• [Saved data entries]
_ _ _ _
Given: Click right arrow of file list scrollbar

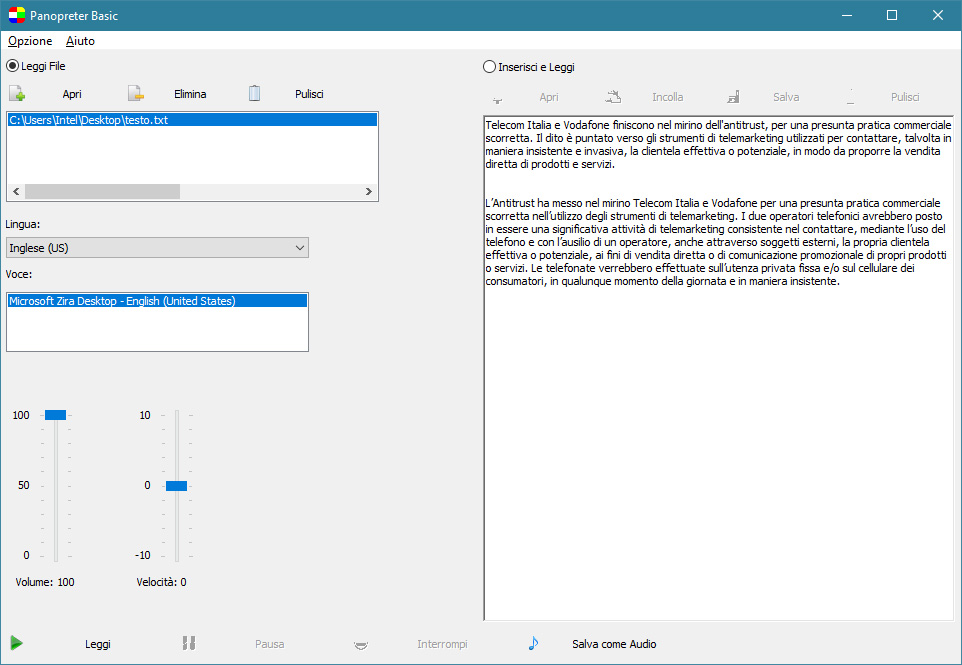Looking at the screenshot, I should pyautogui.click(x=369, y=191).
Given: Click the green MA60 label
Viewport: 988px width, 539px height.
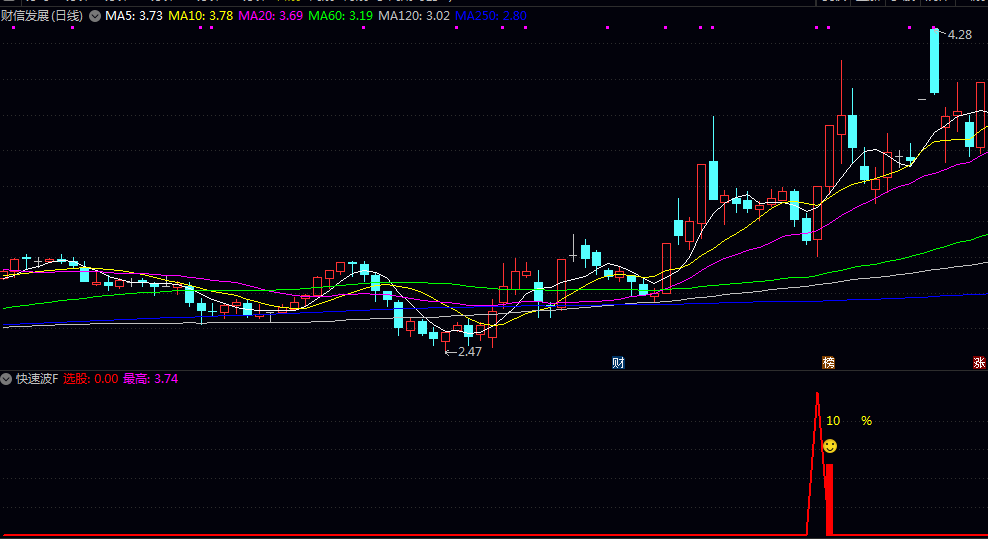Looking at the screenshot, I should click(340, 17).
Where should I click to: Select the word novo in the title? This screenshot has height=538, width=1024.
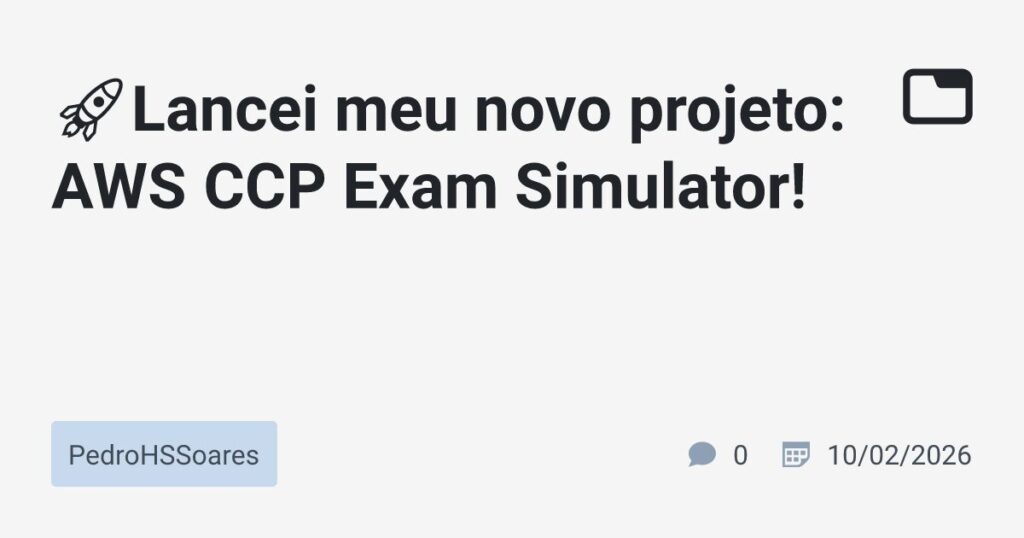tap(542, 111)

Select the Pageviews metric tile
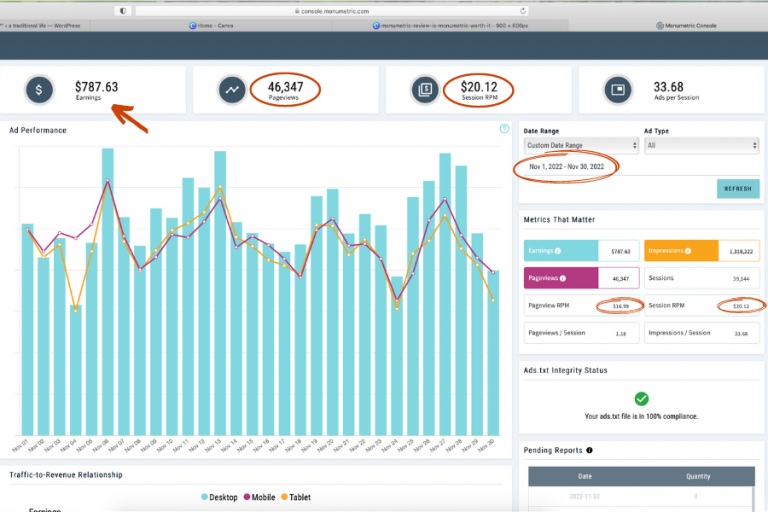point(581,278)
_ _ _ _
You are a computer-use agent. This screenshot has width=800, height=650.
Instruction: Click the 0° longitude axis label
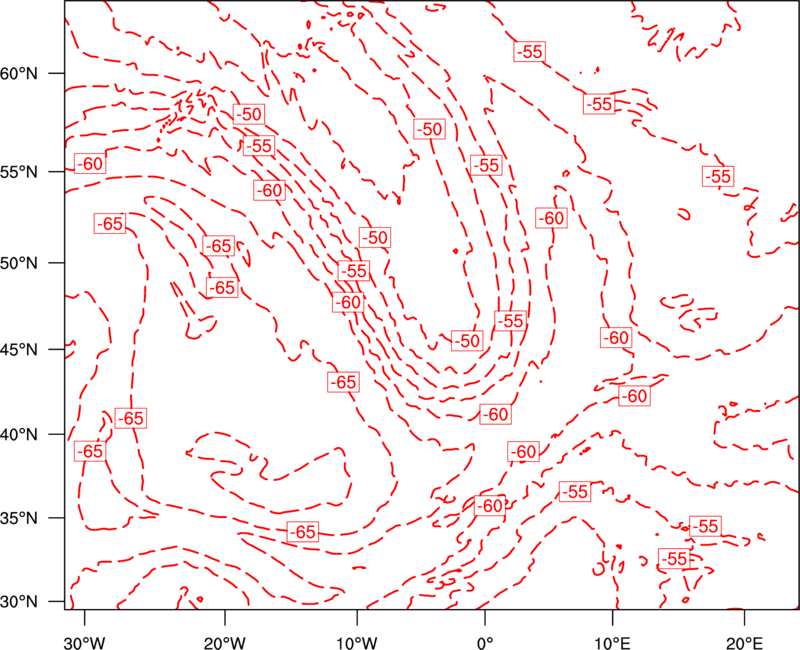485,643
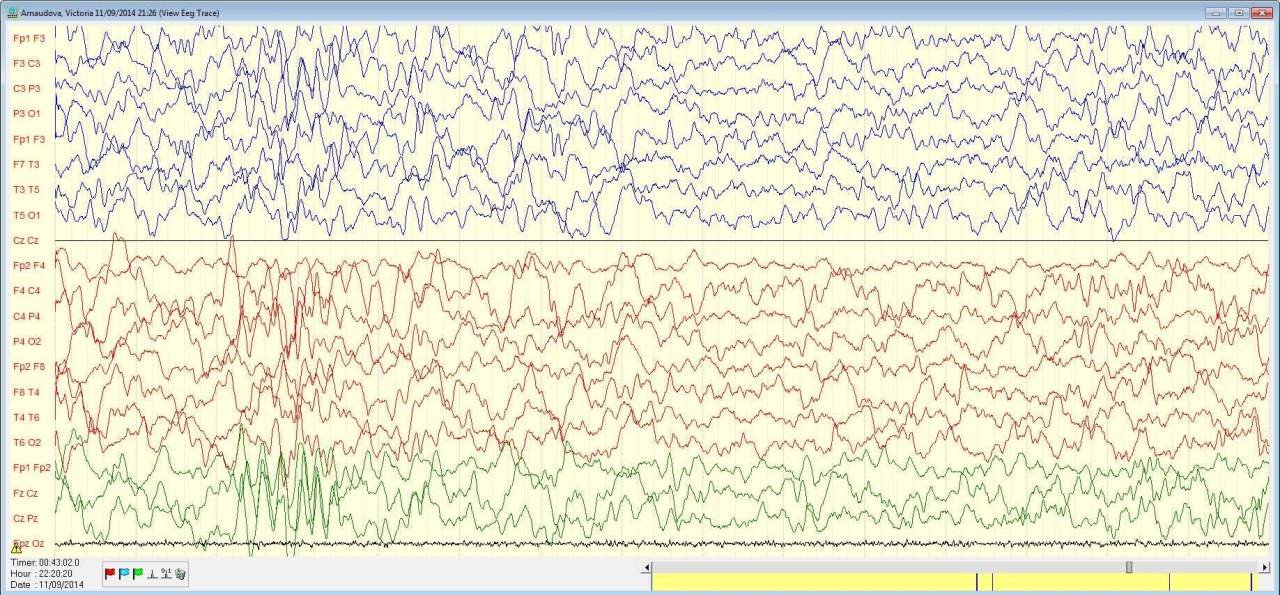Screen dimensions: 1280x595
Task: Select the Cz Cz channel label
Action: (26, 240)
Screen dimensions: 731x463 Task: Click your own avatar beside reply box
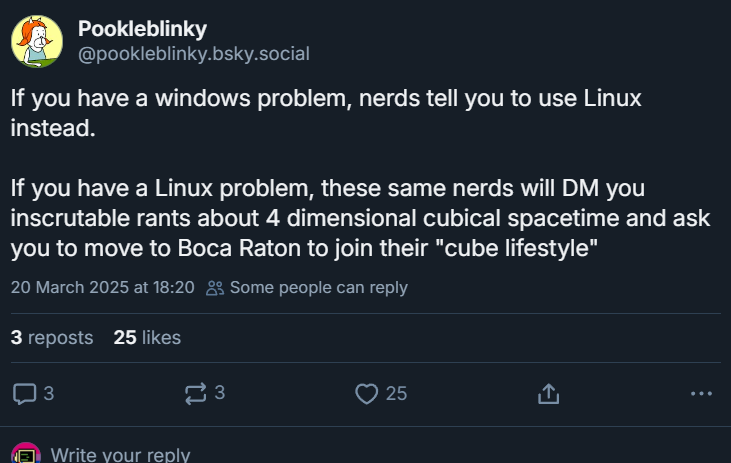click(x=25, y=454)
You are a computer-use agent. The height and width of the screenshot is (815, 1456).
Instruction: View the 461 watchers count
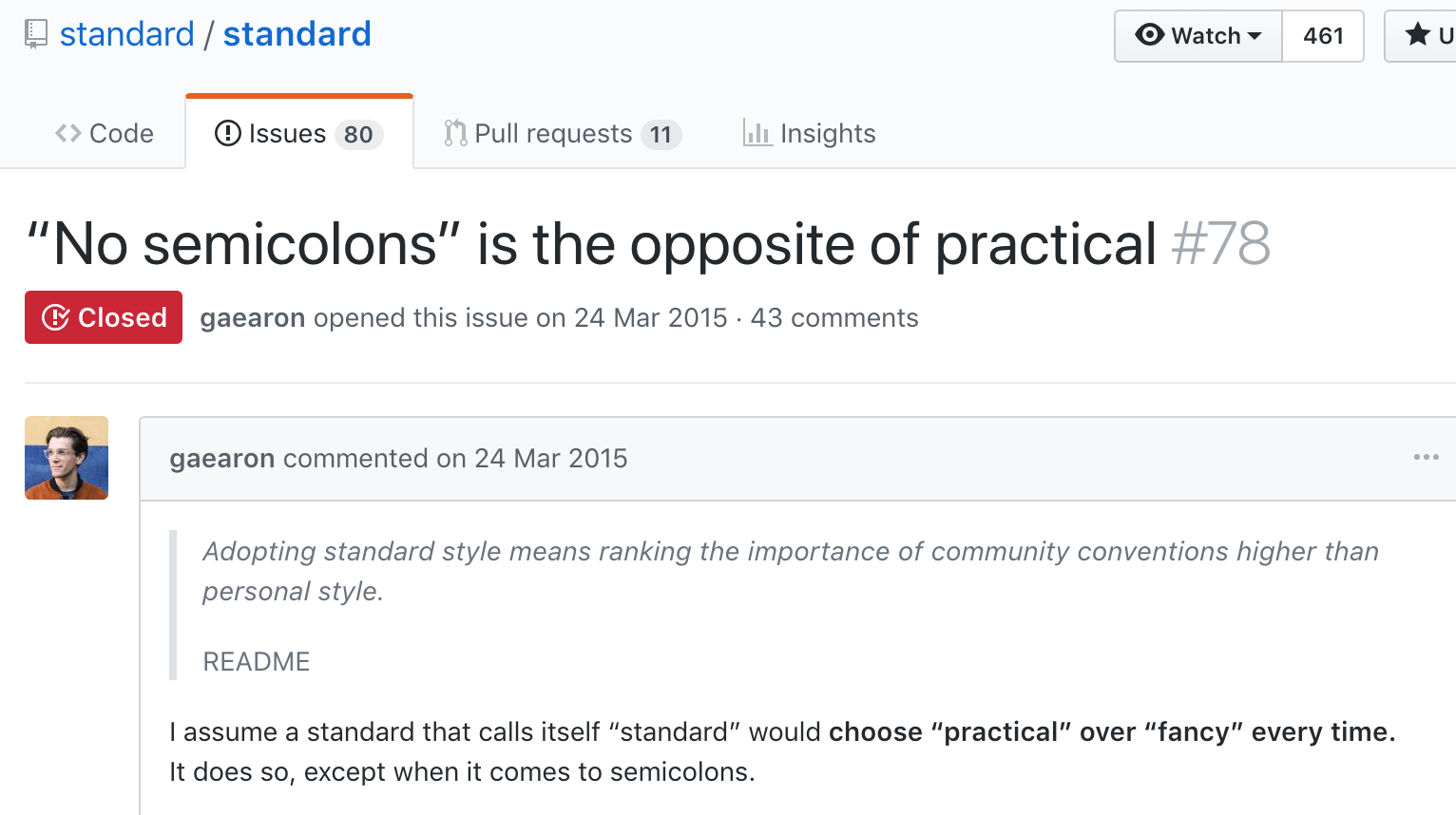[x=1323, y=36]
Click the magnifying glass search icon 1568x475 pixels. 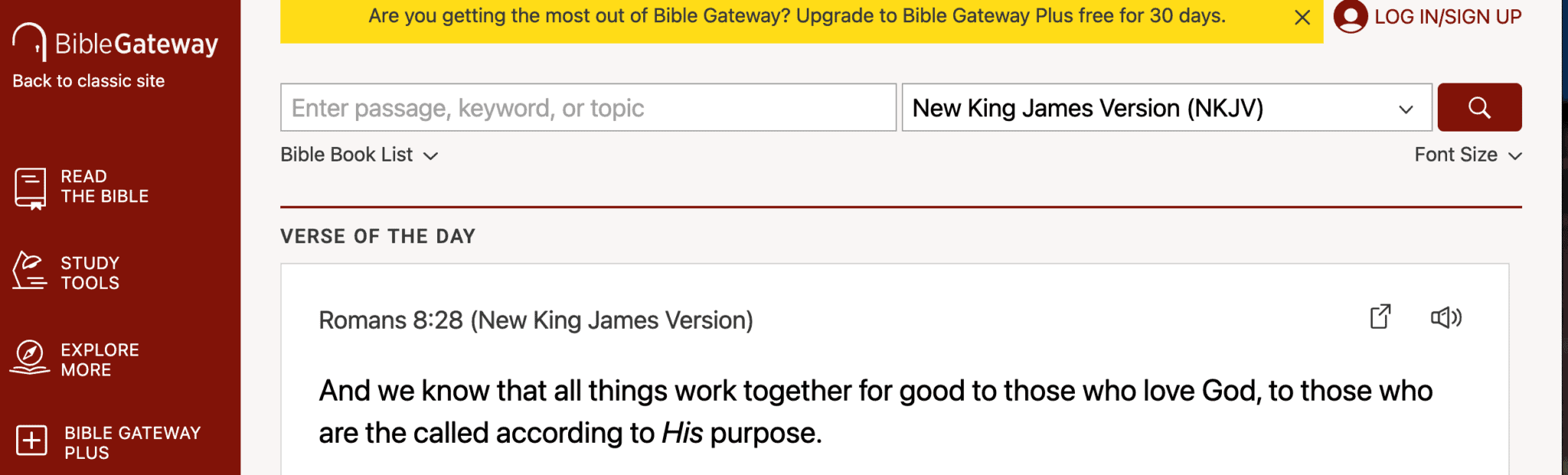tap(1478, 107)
_ _ _ _
• [Required work]
Search the entries for "agent" and copy out each line that has it.

• [Task answer]
You are a computer-use agent. This screenshot has width=800, height=650.
You are a computer-use agent. The height and width of the screenshot is (815, 1456).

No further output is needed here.